The Last Song Beneath Paris
Destined Meeting
2 June 2300 — Pioneer-12, Culture and Civic Ring Public Recreation Lounge
On her first night aboard Pioneer-12, Evie barely sleeps. Her cabin is small but far cleaner than any dressing room in Underground Paris — soft white walls, a small observation window beside the bed, and nothing outside but deep space. The cleanliness unsettles her. The messiness of underground cities at least felt human. This place is too quiet, too new, too much like somewhere that has not yet formed memories.
Anaïs sends a short message: “Sleep first. If you stare out the window for another three hours, Mars will not arrive any sooner.” Evie smiles and replies: “I only stared for two hours.”
The next day, Anaïs brings her to the ship’s oval recreation lounge — a wide space lined with curved transparent observation windows looking out onto the Earth-Moon L1 Gateway Dock, Earth, and the Moon hanging quietly in space beyond. Mechanical arms and maintenance drones move slowly in the distance. Final supply craft detach from the outer hull.
There they meet Vera, a woman with easy energy and a sharp sense of humor. Vera mentions an old friend named Firo — someone she met four years ago in Geneva, when both Firo and Seb worked for the United Nations. “Firo doesn’t talk much,” Vera says, “but his saxophone is more honest than he is.”

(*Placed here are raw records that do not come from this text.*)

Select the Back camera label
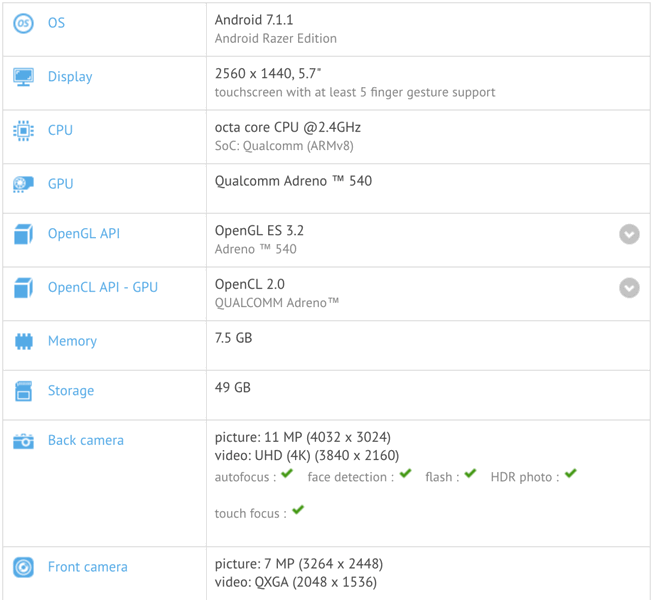 pyautogui.click(x=86, y=440)
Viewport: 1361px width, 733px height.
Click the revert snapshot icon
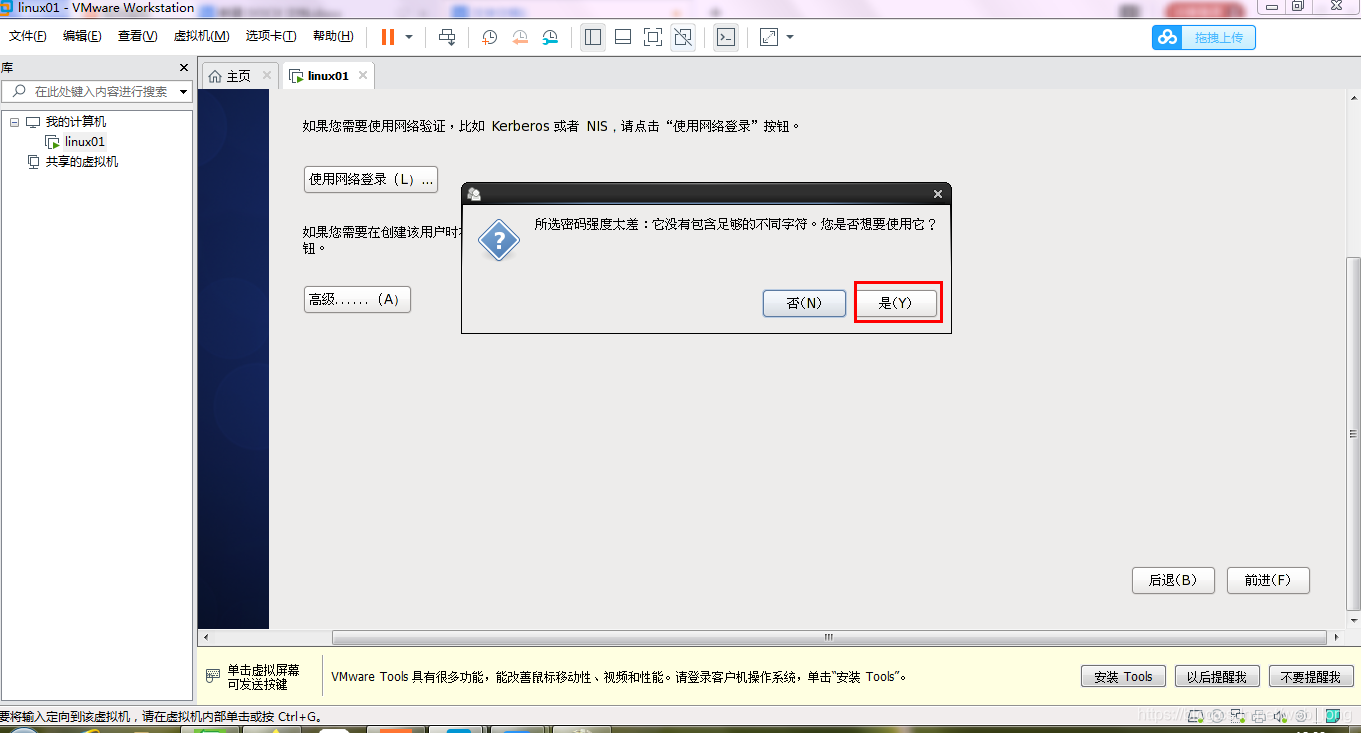coord(520,37)
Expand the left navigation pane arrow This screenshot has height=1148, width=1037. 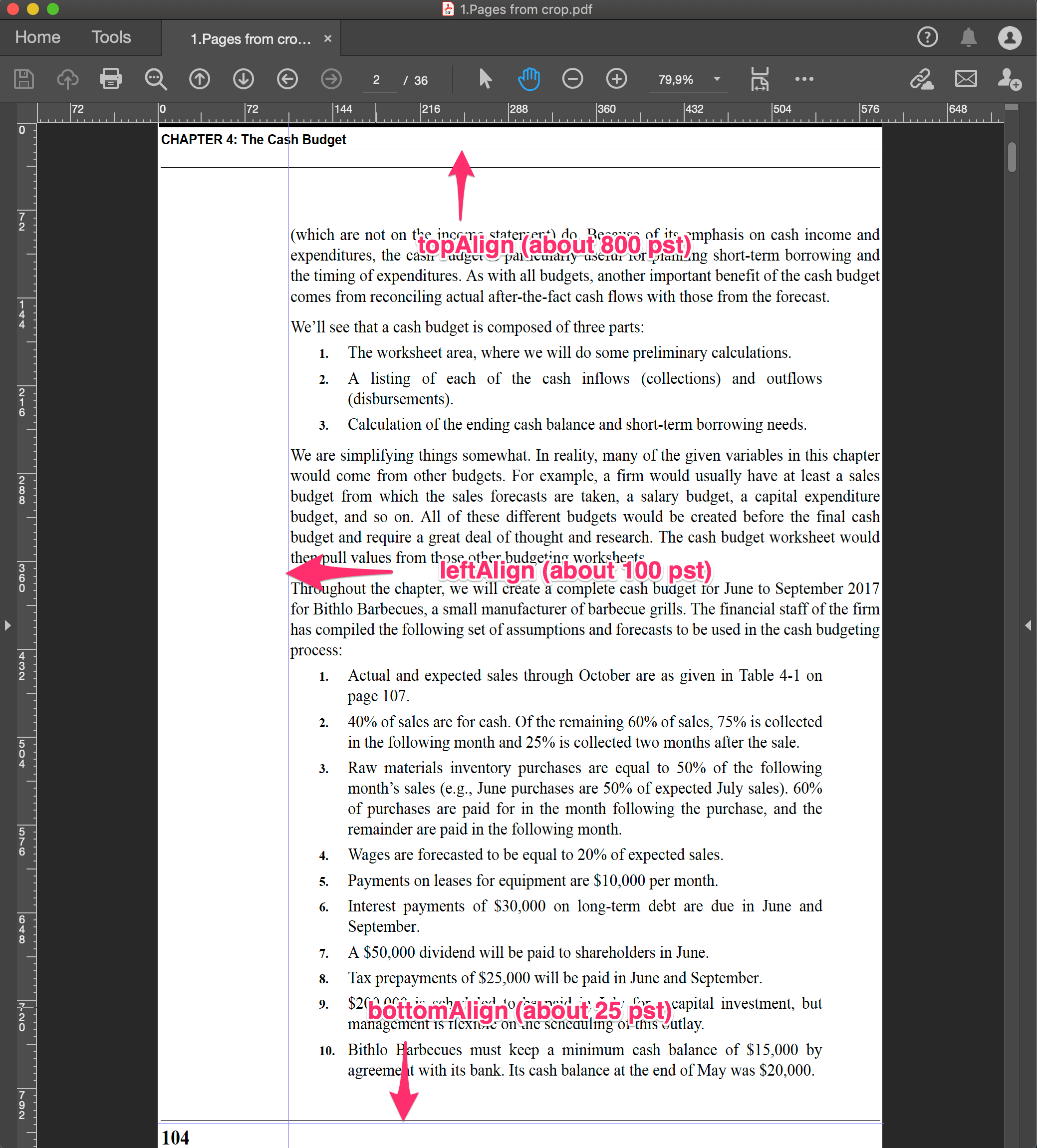[x=7, y=625]
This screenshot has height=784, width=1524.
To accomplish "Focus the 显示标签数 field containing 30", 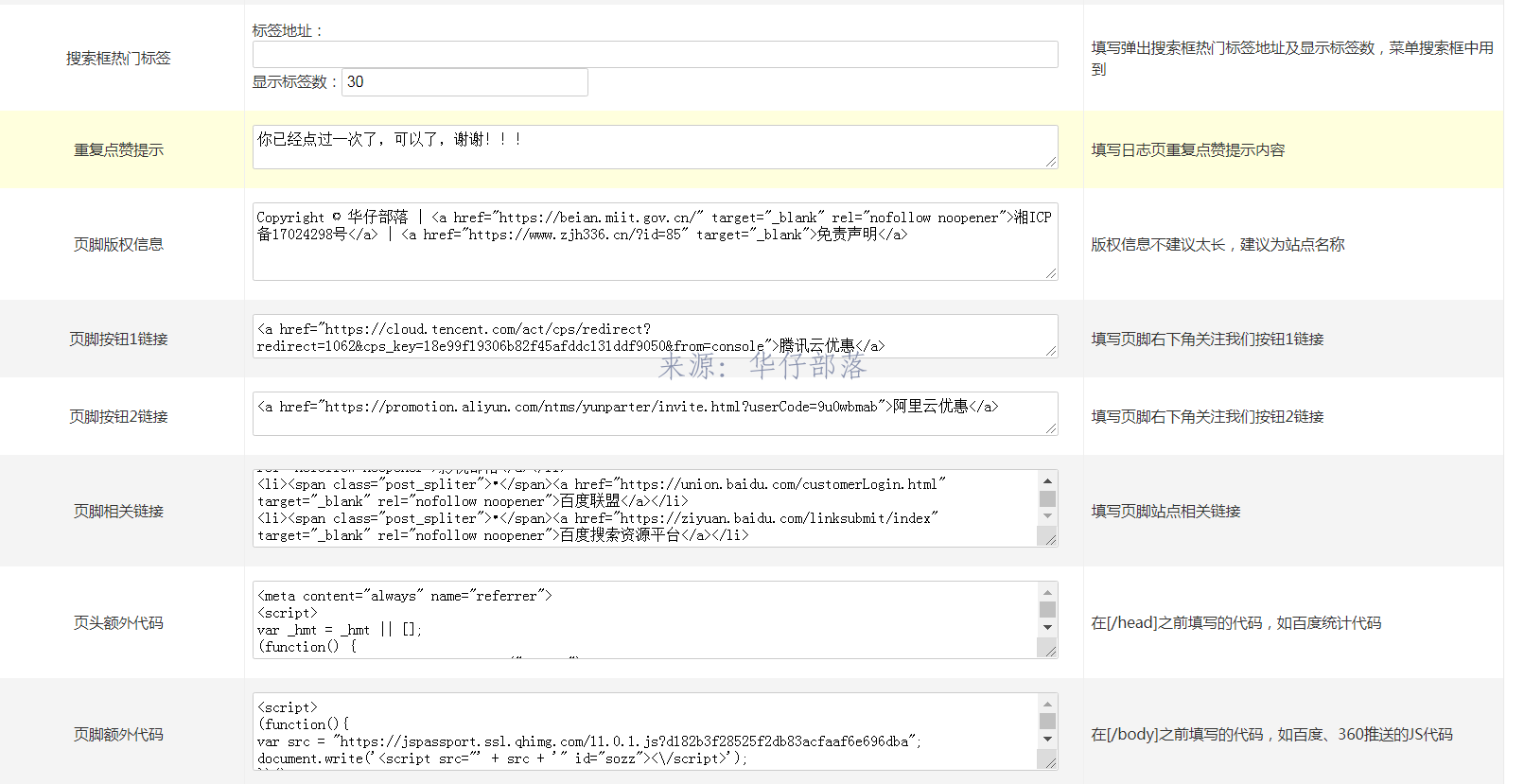I will pyautogui.click(x=464, y=82).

Then Firo himself appears. He opens his saxophone case and plays a short test note — low, with a strange warmth in it. Without thinking, Evie hums a soft melody. Firo pauses briefly, then naturally continues the melody, as if it is the instinctive breathing of two musicians who have always played this way. For a moment Evie forgets the passengers around her. She has performed with many musicians, but no one has ever answered her voice so gently on the very first breath. The warmth of his saxophone settles somewhere too private to name, and it makes her nervous in a way music alone should not. Vera immediately turns to Anaïs and whispers: “Things are getting interesting.”